* MATERIAL FOR THE TASK *
::::::::

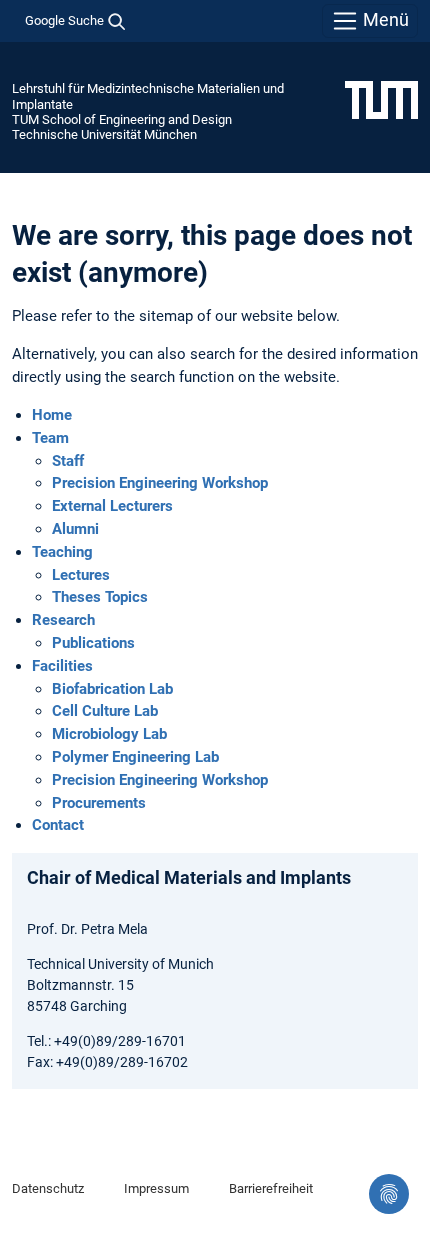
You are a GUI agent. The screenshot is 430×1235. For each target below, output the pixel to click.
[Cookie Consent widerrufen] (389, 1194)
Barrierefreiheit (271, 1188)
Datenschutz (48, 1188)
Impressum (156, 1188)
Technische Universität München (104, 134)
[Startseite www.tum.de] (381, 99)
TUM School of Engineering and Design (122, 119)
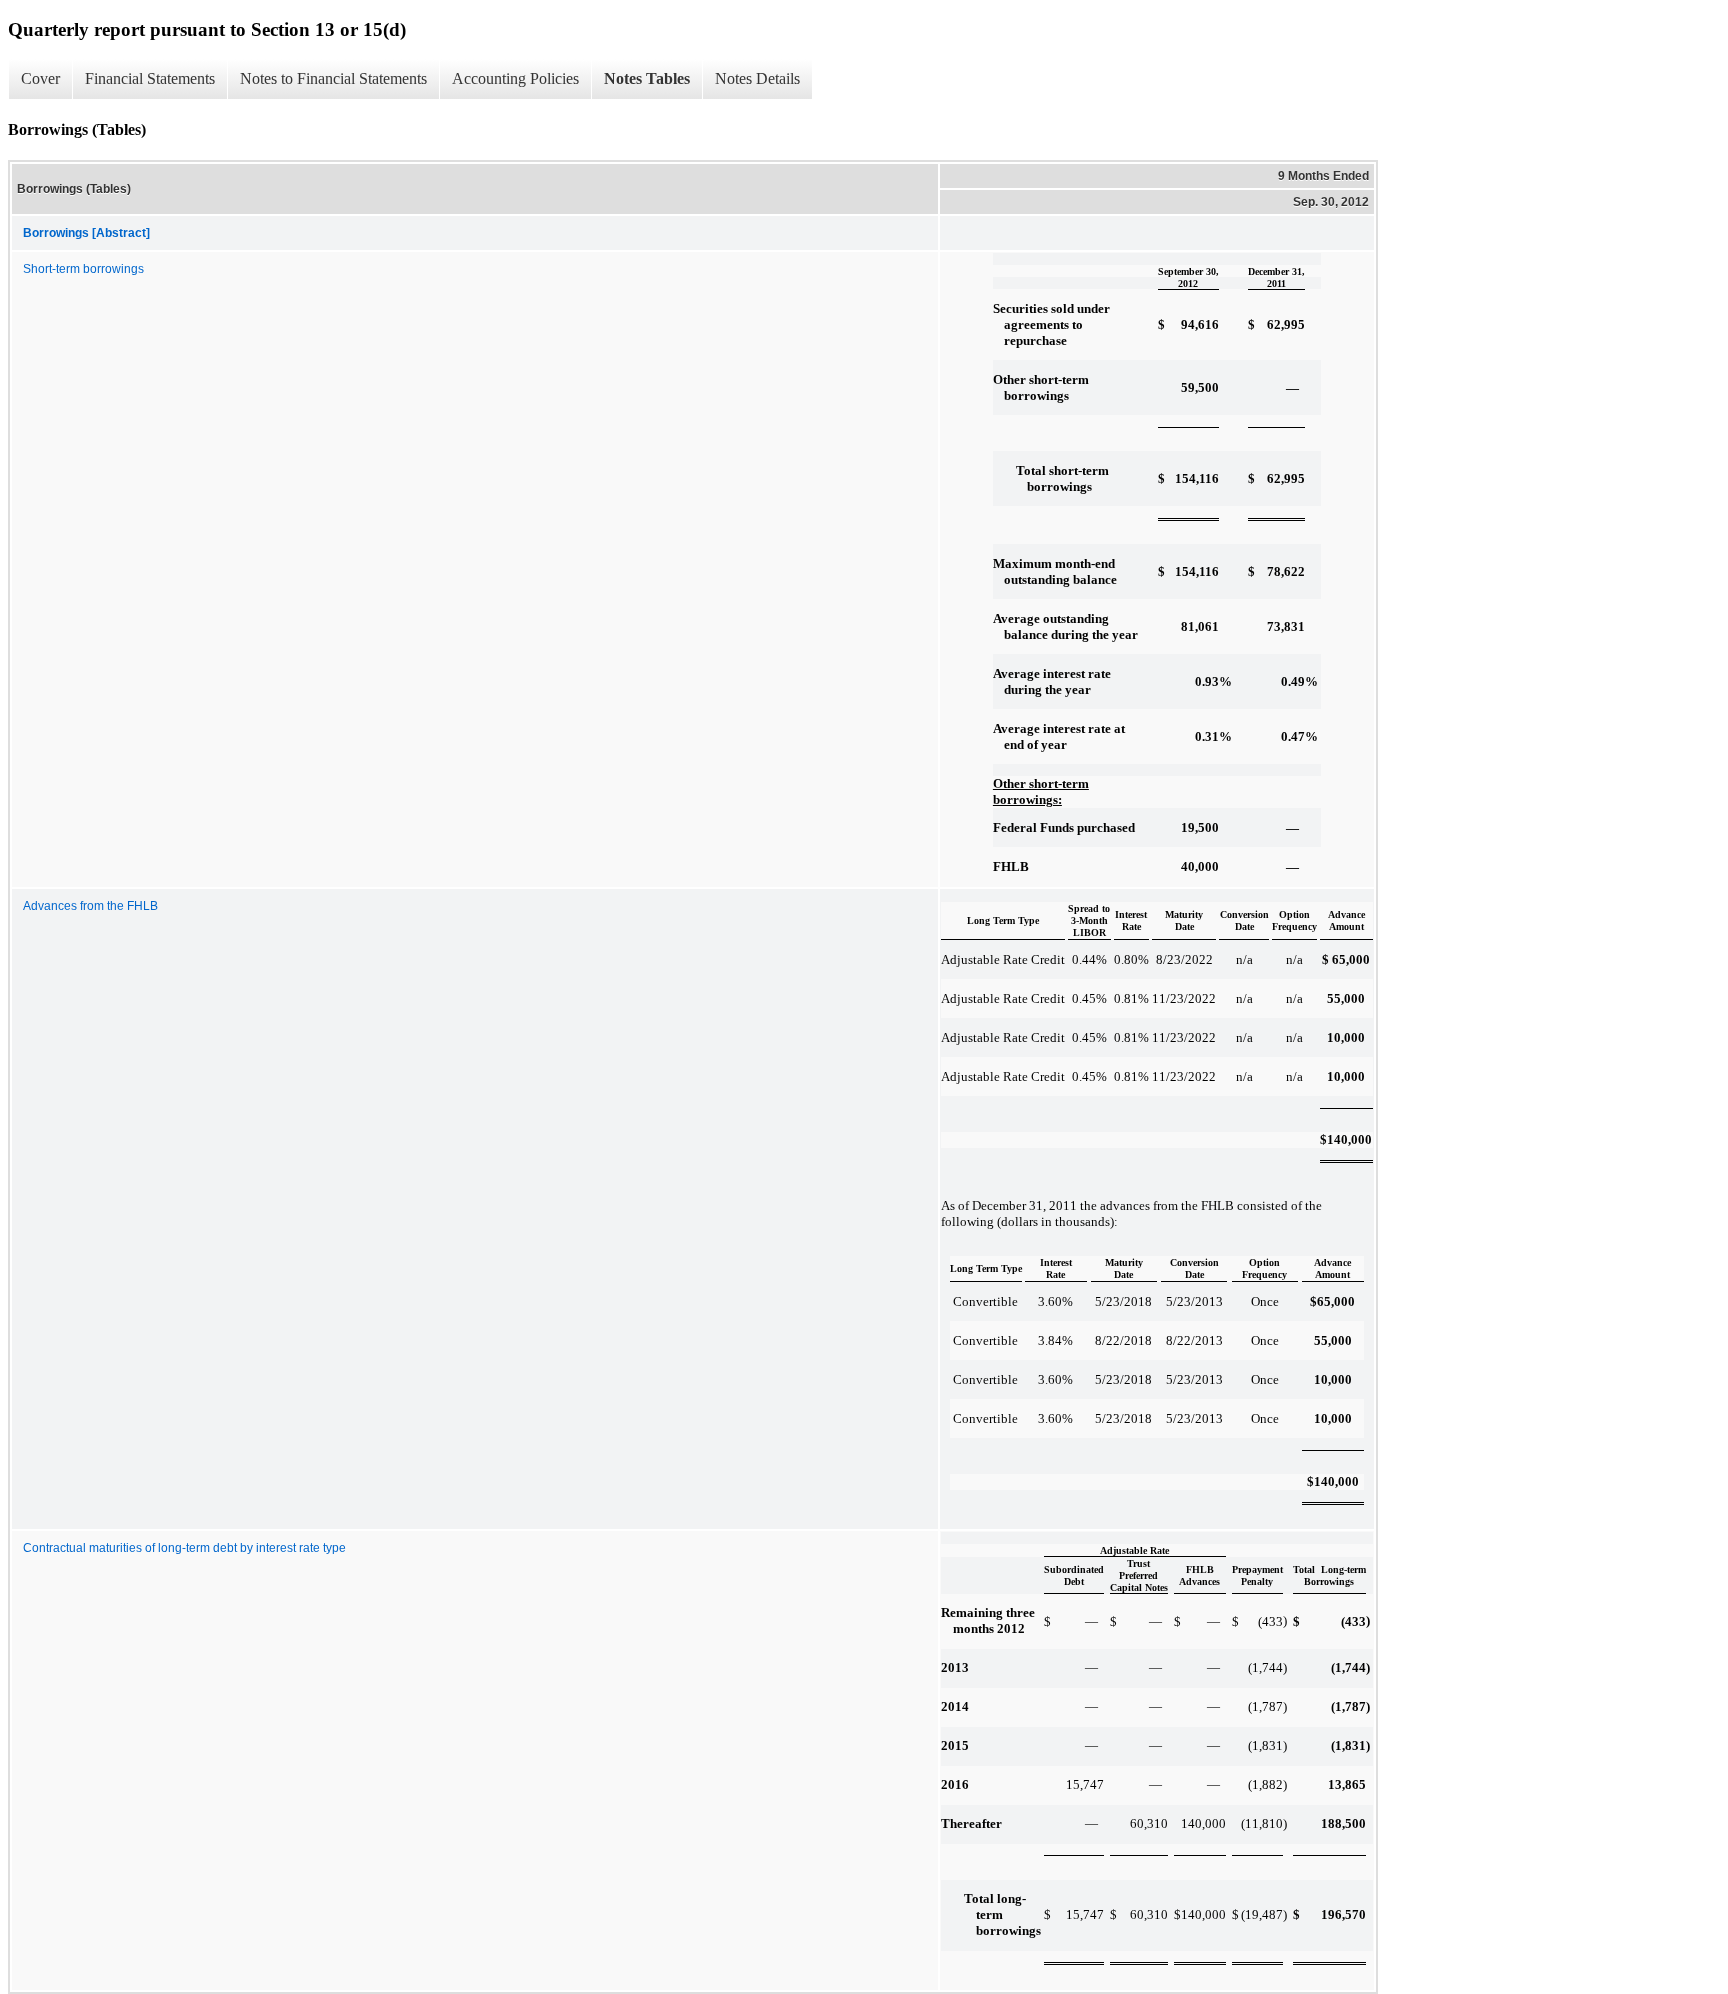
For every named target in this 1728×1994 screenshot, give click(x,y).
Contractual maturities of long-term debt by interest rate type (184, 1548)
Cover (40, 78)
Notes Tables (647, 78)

::::::::

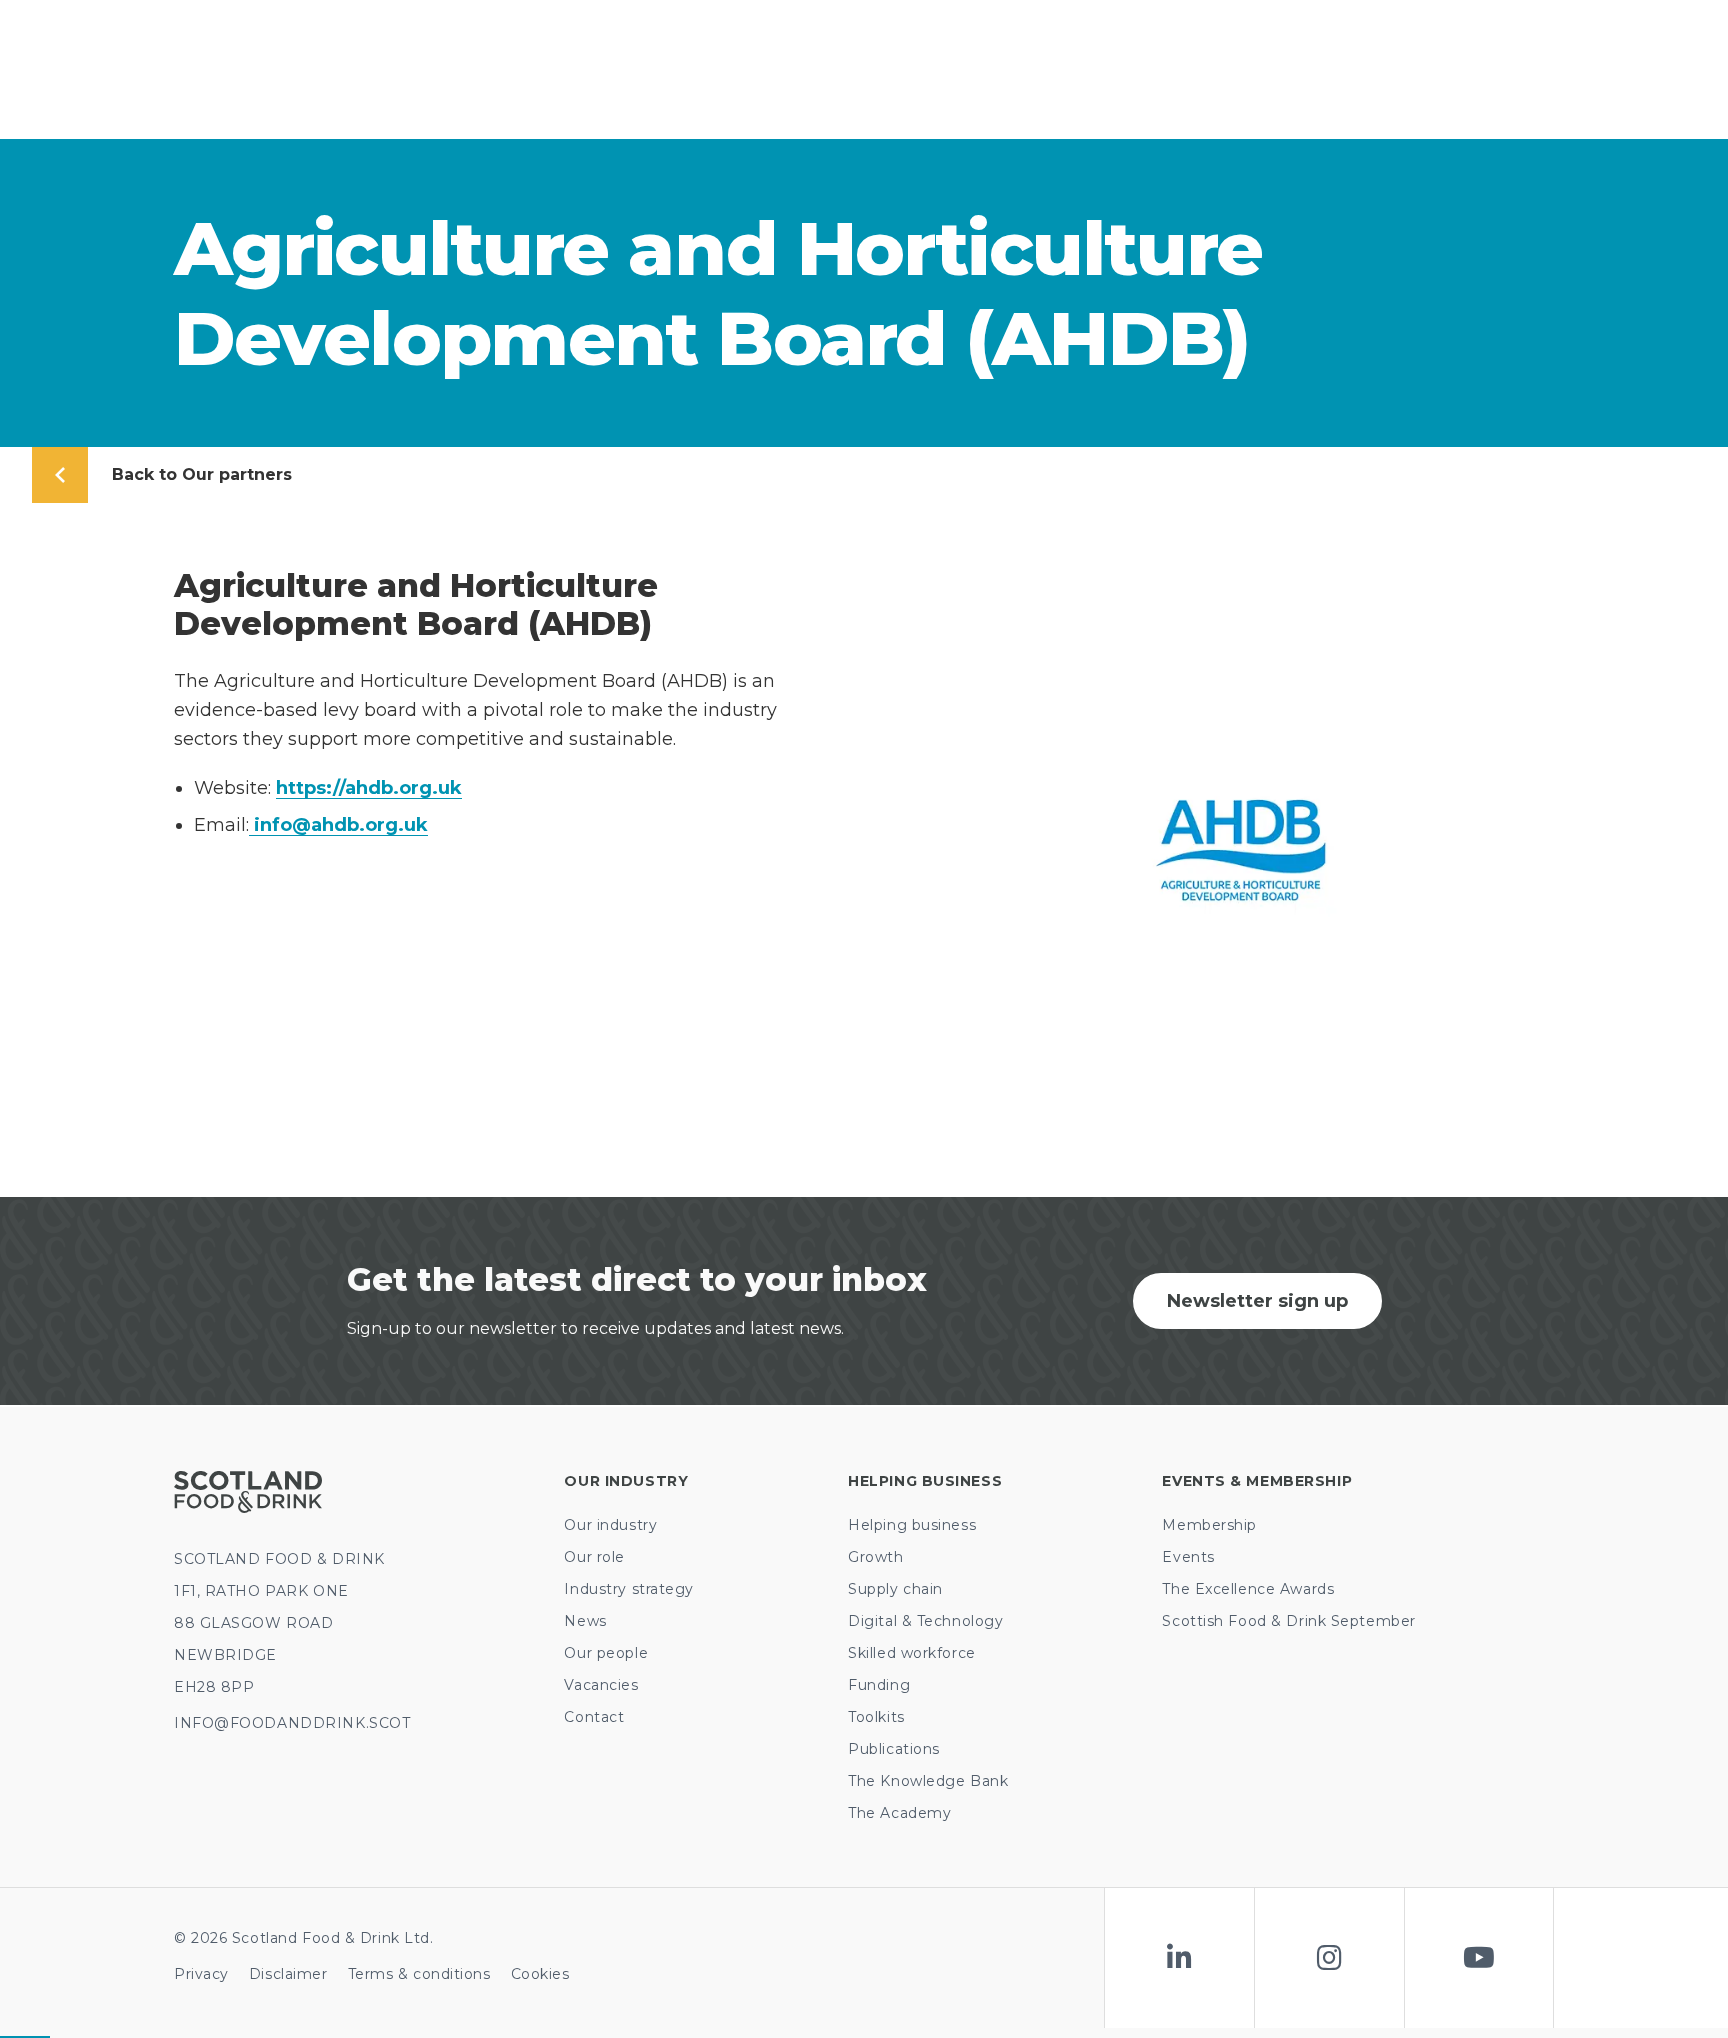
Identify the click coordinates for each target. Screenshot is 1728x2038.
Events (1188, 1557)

::::::::

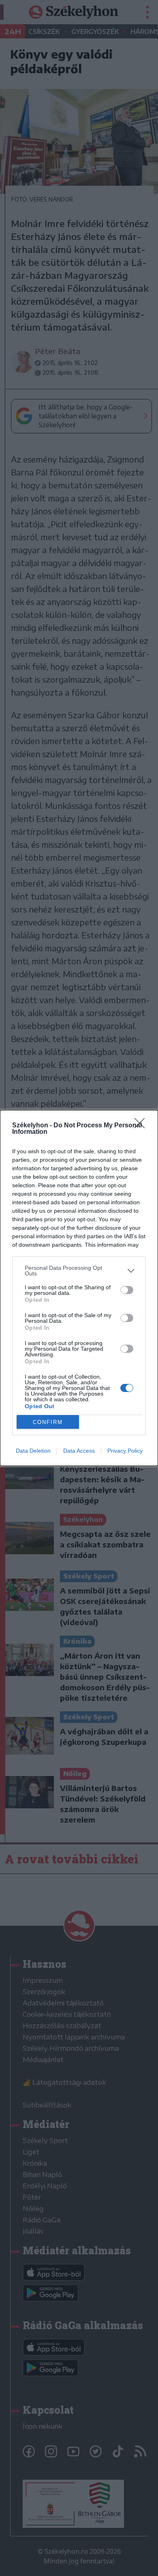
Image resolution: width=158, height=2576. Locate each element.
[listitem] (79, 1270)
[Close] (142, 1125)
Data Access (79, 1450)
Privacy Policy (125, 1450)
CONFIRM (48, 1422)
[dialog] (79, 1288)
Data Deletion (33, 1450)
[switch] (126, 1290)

::::::::

Repeat exactly, and only, the entries from the line with "You are a GUI" through the line with "Notes Tables (647, 78)". Pictures are skipped.

* TASK RESPONSE *
You are a GUI agent. The screenshot is 430×1235. For each target below, output the pixel to click.
[Cookie Consent widerrufen] (389, 1194)
Barrierefreiheit (271, 1188)
Datenschutz (48, 1188)
Impressum (156, 1188)
Technische Universität München (104, 134)
[Startseite www.tum.de] (381, 99)
TUM School of Engineering and Design (122, 119)
For every named target in this 1728×1994 screenshot, give click(x,y).
Contractual maturities of long-term debt by interest rate type (184, 1548)
Cover (40, 78)
Notes Tables (647, 78)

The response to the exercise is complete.